Organizations are continuing to move to a more global approach to trade compliance, as shown by the rising number of organizations that have a global head of trade compliance. While this trend was previously most prominent among organizations based in North America, the trend is clearly spreading to other regions. The rise of dedicated, centralized leadership is a further sign that the world’s trade functions are continuing to mature, allowing them to gain efficiencies, leverage leading practices and enhance local and regional collaboration.

However, many global heads of trade compliance appear to be hampered by a lack of visibility over duty costs by country. A clear view of local costs and activities is a key to realizing the benefits of central leadership, but it appears that many organizations have not yet developed the systems and processes needed to enable effective global oversight over their trade compliance data. Integrated systems to support global trade can open a window on local trade activities and duty payments, helping trade compliance leaders understand and enhance, for example, their duty payments for specific products across locations.

As with the regionalization of indirect tax functions, many trade compliance functions are developing regional trade compliance structures with dedicated leadership. Compared to other regions, however, there are notably fewer regional heads of trade compliance in the Latin America region.

The result is somewhat unexpected, given the relatively high diversity among trade regimes in Latin America, along with higher trading costs and additional complexity stemming from the complex indirect tax and enforcement environment. The trend is less apparent among larger companies with over USD20 million in annual turnover, suggesting they have been quicker to recognize the merits of regional thinking and/or have larger, more sensitive operations in the region.

Unlike indirect tax functions, which overwhelmingly report through the broader tax function, there is no single structure emerging for the governance of trade compliance functions. Trade compliance functions most commonly report through supply chain or logistics functions, but significant numbers of them report through the finance, tax or other functions (e.g. procurement or chief compliance officers).

This suggests that there is no one function where trade compliance may best reside, since accountability is spread across multiple departments and the desired reporting structure varies from one organization to the next. For some organizations, for example, reporting through the tax function may be advantageous, given its traditional compliance mindset. Also, as tax has become more transaction-oriented with the rise of GST/VAT and as corporate income taxes have dwindled globally, we may begin to see stronger alignment of tax and trade functions. Other organizations may opt to have trade compliance report through compliance and ethics functions, a newly emerging functional focus that could make sense for many trade operations. A careful strategic analysis of functional alignment is required to determine the appropriate fit.

Risk and controls

Just as global trade compliance functions lack visibility over local activities, many of them lack knowledge of risks in the various regions: about 60 percent in the European, Middle East and Africa region, and under half in the other regions.
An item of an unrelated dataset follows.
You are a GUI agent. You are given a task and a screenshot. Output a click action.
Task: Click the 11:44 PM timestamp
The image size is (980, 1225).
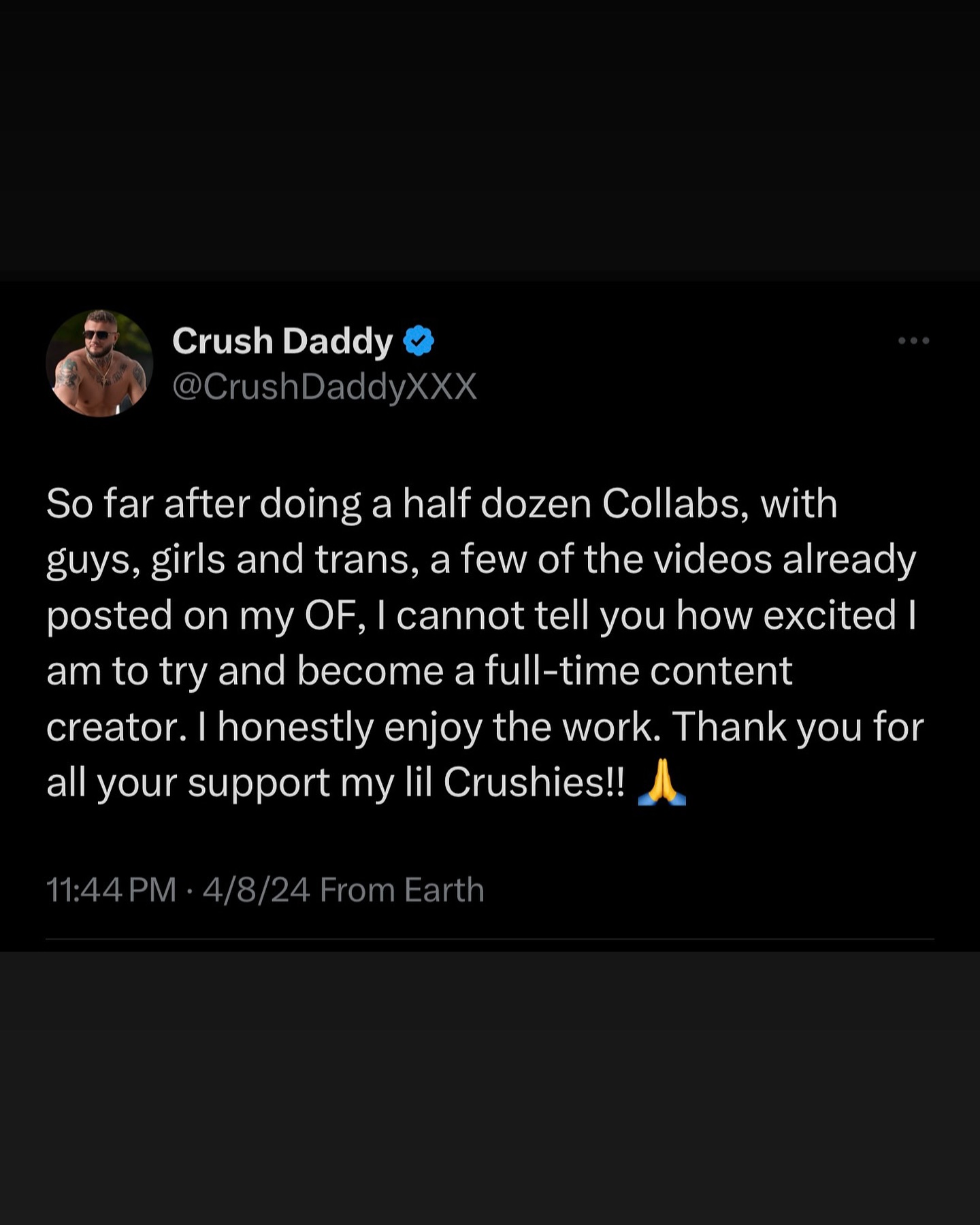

Organizations that have identified risks, which include a higher proportion of larger companies with over USD20 billion in annual turnover, also tend to have embedded processes and controls in underlying business processes to manage them.

To verify the effectiveness of these processes and controls, the trend toward internal peer-to-peer self-assessment is increasing. Recent years have also seen a rise in the number of organizations engaging in internal or external audits to gain assurance that their controls are well designed and effectively deployed.
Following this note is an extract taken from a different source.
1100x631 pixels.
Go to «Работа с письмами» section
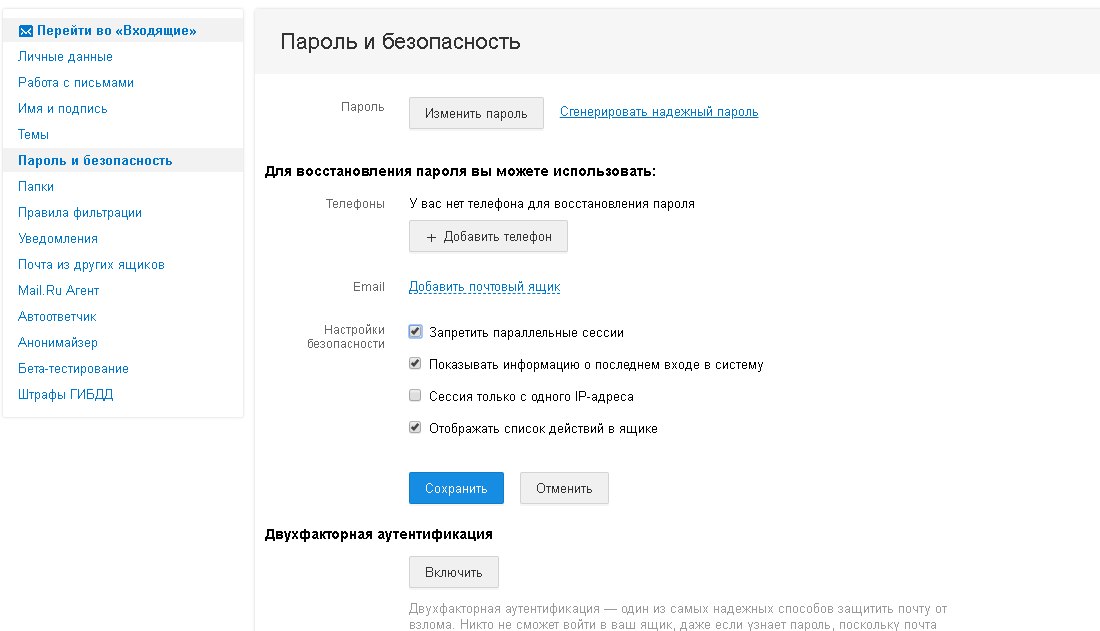click(x=76, y=83)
While third-party trade compliance audits offer the highest level of assurance, many companies are gaining acceptable comfort by balancing high volumes of smaller internal audits and peer assessments with external audits of selected areas of particularly high risk or strategic importance.
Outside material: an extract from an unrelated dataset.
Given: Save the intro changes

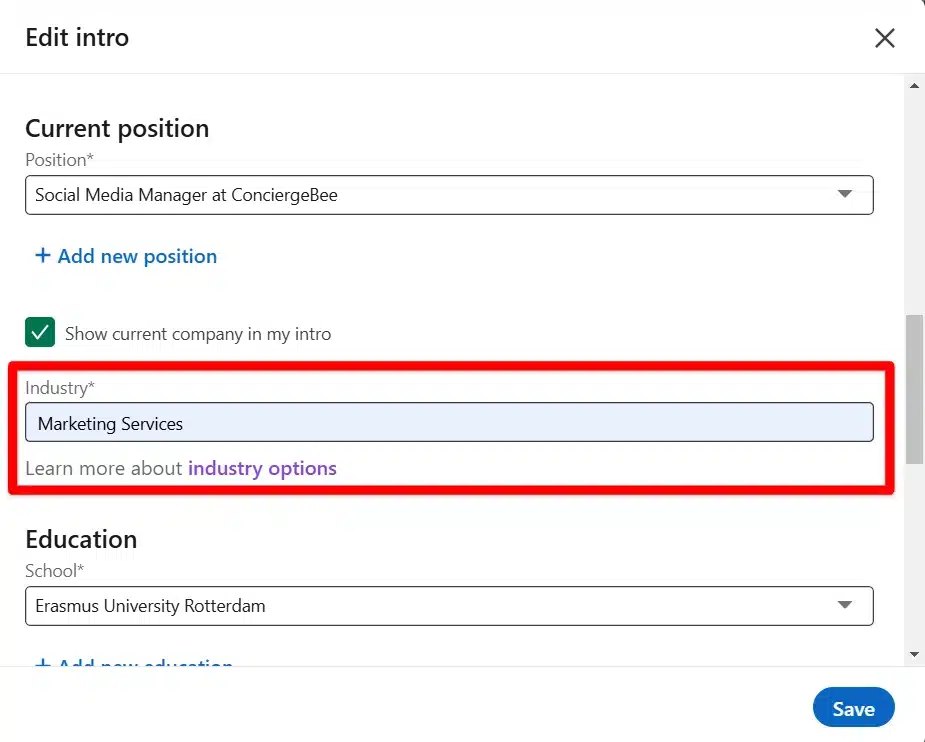Looking at the screenshot, I should [x=853, y=708].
Evolving compliance models

Compliance models among trade functions are still predominantly local, although a shift toward more centralized models, including shared service centers, is expected as trade compliance functions continue to mature and more global and regional heads of tax are appointed. As with indirect tax functions, centralization of trade compliance provides stronger governance and control in setting global standards, leveraging local solutions and sharing knowledge. Compared to indirect tax functions, however, the shift toward centralization is more limited to date among trade compliance functions. This could suggest that trade compliance functions are at an earlier stage of maturity, but it is also possible that some organizations have determined that some trade compliance processes are better handled locally.

Experience suggests that a centralized model should not necessarily cover all trade compliance activities. A mix of local and central processes can potentially provide greater benefits, depending on the individual processes involved and how well they lend themselves to automation.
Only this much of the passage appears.